TASK DESCRIPTION => Rewrite the entries below, swapping each occurrence of "Identify the location of" for "Give the position of" and leaving all other text unchanged.

======== MATERIAL TO PROCESS ========

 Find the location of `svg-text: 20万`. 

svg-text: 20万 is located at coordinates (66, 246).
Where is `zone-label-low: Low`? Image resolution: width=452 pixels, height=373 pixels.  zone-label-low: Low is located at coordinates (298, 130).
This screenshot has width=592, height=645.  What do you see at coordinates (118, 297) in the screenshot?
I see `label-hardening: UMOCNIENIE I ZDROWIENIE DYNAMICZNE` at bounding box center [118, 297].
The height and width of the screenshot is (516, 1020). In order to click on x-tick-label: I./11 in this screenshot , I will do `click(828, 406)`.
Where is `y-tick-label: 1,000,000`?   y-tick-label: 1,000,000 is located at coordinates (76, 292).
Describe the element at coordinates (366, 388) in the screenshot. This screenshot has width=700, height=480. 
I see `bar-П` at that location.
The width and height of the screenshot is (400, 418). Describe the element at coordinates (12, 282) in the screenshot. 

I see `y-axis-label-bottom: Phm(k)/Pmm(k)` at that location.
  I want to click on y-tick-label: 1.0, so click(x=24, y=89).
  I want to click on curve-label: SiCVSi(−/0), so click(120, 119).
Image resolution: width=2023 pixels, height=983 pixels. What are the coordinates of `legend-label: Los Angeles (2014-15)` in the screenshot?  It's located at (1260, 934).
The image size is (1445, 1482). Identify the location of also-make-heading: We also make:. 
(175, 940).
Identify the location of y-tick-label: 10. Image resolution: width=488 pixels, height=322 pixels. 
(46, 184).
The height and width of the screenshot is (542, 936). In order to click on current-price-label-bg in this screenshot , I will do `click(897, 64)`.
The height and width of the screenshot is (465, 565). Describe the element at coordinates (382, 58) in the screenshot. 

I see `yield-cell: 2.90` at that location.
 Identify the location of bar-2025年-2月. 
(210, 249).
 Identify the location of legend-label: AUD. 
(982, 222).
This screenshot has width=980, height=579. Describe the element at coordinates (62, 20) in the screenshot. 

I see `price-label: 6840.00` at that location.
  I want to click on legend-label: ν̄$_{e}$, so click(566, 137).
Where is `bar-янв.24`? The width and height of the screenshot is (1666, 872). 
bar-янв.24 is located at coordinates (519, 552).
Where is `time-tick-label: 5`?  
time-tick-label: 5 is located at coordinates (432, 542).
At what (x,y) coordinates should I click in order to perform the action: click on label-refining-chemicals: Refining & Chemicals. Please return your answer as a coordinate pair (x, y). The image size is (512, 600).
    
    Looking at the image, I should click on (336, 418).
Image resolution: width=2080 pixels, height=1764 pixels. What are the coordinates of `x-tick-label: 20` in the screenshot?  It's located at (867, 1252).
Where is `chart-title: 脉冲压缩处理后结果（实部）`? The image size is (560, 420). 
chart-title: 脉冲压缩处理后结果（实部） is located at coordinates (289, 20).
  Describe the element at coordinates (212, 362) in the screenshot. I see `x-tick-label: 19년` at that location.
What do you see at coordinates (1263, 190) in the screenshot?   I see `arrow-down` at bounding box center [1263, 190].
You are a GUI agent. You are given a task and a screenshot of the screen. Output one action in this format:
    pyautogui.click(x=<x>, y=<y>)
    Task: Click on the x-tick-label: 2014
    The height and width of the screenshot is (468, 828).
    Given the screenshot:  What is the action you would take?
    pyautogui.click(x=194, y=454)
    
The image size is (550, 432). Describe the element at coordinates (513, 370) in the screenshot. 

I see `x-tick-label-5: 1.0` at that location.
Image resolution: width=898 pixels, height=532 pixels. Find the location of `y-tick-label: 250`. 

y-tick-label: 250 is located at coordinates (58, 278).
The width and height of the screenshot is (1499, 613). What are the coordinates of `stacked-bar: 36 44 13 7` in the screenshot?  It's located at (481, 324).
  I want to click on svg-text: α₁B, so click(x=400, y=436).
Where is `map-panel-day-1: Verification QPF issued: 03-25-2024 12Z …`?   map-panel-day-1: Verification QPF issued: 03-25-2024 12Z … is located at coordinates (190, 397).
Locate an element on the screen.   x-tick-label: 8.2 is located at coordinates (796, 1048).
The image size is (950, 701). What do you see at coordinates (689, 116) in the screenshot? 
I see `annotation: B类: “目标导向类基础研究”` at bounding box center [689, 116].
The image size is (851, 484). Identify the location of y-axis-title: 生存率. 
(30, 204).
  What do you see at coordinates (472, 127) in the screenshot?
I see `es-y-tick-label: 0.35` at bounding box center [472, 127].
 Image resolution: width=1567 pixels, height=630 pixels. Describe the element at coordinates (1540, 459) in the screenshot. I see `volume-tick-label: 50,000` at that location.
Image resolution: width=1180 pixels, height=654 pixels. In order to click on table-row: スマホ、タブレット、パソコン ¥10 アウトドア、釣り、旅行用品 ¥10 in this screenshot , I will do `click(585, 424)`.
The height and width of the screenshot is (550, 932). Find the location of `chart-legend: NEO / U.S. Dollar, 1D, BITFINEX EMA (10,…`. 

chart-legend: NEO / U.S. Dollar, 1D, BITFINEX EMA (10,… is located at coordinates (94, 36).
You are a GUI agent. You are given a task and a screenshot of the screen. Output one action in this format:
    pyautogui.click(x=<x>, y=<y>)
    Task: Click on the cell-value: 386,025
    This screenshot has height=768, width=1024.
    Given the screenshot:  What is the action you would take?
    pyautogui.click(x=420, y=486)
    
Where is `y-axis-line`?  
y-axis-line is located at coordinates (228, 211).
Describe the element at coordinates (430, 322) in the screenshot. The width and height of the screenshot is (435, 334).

========

YOUR SOLUTION =>
 Find the location of `svg-text: 20万`. 

svg-text: 20万 is located at coordinates (66, 246).
Where is `zone-label-low: Low`? Image resolution: width=452 pixels, height=373 pixels.  zone-label-low: Low is located at coordinates (298, 130).
This screenshot has width=592, height=645.  What do you see at coordinates (118, 297) in the screenshot?
I see `label-hardening: UMOCNIENIE I ZDROWIENIE DYNAMICZNE` at bounding box center [118, 297].
The height and width of the screenshot is (516, 1020). In order to click on x-tick-label: I./11 in this screenshot , I will do `click(828, 406)`.
Where is `y-tick-label: 1,000,000`?   y-tick-label: 1,000,000 is located at coordinates (76, 292).
Describe the element at coordinates (366, 388) in the screenshot. This screenshot has width=700, height=480. 
I see `bar-П` at that location.
The width and height of the screenshot is (400, 418). Describe the element at coordinates (12, 282) in the screenshot. 

I see `y-axis-label-bottom: Phm(k)/Pmm(k)` at that location.
  I want to click on y-tick-label: 1.0, so click(x=24, y=89).
  I want to click on curve-label: SiCVSi(−/0), so click(120, 119).
Image resolution: width=2023 pixels, height=983 pixels. What are the coordinates of `legend-label: Los Angeles (2014-15)` in the screenshot?  It's located at (1260, 934).
The image size is (1445, 1482). Give the position of also-make-heading: We also make:. 
(175, 940).
Give the position of y-tick-label: 10. Image resolution: width=488 pixels, height=322 pixels. 
(46, 184).
The height and width of the screenshot is (542, 936). In order to click on current-price-label-bg in this screenshot , I will do `click(897, 64)`.
The height and width of the screenshot is (465, 565). Describe the element at coordinates (382, 58) in the screenshot. 

I see `yield-cell: 2.90` at that location.
 Give the position of bar-2025年-2月. 
(210, 249).
 Give the position of legend-label: AUD. 
(982, 222).
This screenshot has width=980, height=579. Describe the element at coordinates (62, 20) in the screenshot. 

I see `price-label: 6840.00` at that location.
  I want to click on legend-label: ν̄$_{e}$, so click(566, 137).
Where is `bar-янв.24`? The width and height of the screenshot is (1666, 872). 
bar-янв.24 is located at coordinates (519, 552).
Where is `time-tick-label: 5`?  
time-tick-label: 5 is located at coordinates (432, 542).
At what (x,y) coordinates should I click in order to perform the action: click on label-refining-chemicals: Refining & Chemicals. Please return your answer as a coordinate pair (x, y). The image size is (512, 600).
    
    Looking at the image, I should click on (336, 418).
Image resolution: width=2080 pixels, height=1764 pixels. What are the coordinates of `x-tick-label: 20` in the screenshot?  It's located at (867, 1252).
Where is `chart-title: 脉冲压缩处理后结果（实部）`? The image size is (560, 420). 
chart-title: 脉冲压缩处理后结果（实部） is located at coordinates (289, 20).
  Describe the element at coordinates (212, 362) in the screenshot. I see `x-tick-label: 19년` at that location.
What do you see at coordinates (1263, 190) in the screenshot?   I see `arrow-down` at bounding box center [1263, 190].
You are a GUI agent. You are given a task and a screenshot of the screen. Output one action in this format:
    pyautogui.click(x=<x>, y=<y>)
    Task: Click on the x-tick-label: 2014
    The height and width of the screenshot is (468, 828).
    Given the screenshot:  What is the action you would take?
    pyautogui.click(x=194, y=454)
    
The image size is (550, 432). Describe the element at coordinates (513, 370) in the screenshot. 

I see `x-tick-label-5: 1.0` at that location.
Image resolution: width=898 pixels, height=532 pixels. Find the location of `y-tick-label: 250`. 

y-tick-label: 250 is located at coordinates (58, 278).
The width and height of the screenshot is (1499, 613). What are the coordinates of `stacked-bar: 36 44 13 7` in the screenshot?  It's located at (481, 324).
  I want to click on svg-text: α₁B, so click(x=400, y=436).
Where is `map-panel-day-1: Verification QPF issued: 03-25-2024 12Z …`?   map-panel-day-1: Verification QPF issued: 03-25-2024 12Z … is located at coordinates (190, 397).
Locate an element on the screen.   x-tick-label: 8.2 is located at coordinates (796, 1048).
The image size is (950, 701). What do you see at coordinates (689, 116) in the screenshot? 
I see `annotation: B类: “目标导向类基础研究”` at bounding box center [689, 116].
The image size is (851, 484). Give the position of y-axis-title: 生存率. 
(30, 204).
  What do you see at coordinates (472, 127) in the screenshot?
I see `es-y-tick-label: 0.35` at bounding box center [472, 127].
 Image resolution: width=1567 pixels, height=630 pixels. Describe the element at coordinates (1540, 459) in the screenshot. I see `volume-tick-label: 50,000` at that location.
Image resolution: width=1180 pixels, height=654 pixels. In order to click on table-row: スマホ、タブレット、パソコン ¥10 アウトドア、釣り、旅行用品 ¥10 in this screenshot , I will do `click(585, 424)`.
The height and width of the screenshot is (550, 932). Find the location of `chart-legend: NEO / U.S. Dollar, 1D, BITFINEX EMA (10,…`. 

chart-legend: NEO / U.S. Dollar, 1D, BITFINEX EMA (10,… is located at coordinates (94, 36).
You are a GUI agent. You are given a task and a screenshot of the screen. Output one action in this format:
    pyautogui.click(x=<x>, y=<y>)
    Task: Click on the cell-value: 386,025
    This screenshot has height=768, width=1024.
    Given the screenshot:  What is the action you would take?
    pyautogui.click(x=420, y=486)
    
Where is `y-axis-line`?  
y-axis-line is located at coordinates (228, 211).
Describe the element at coordinates (430, 322) in the screenshot. The width and height of the screenshot is (435, 334).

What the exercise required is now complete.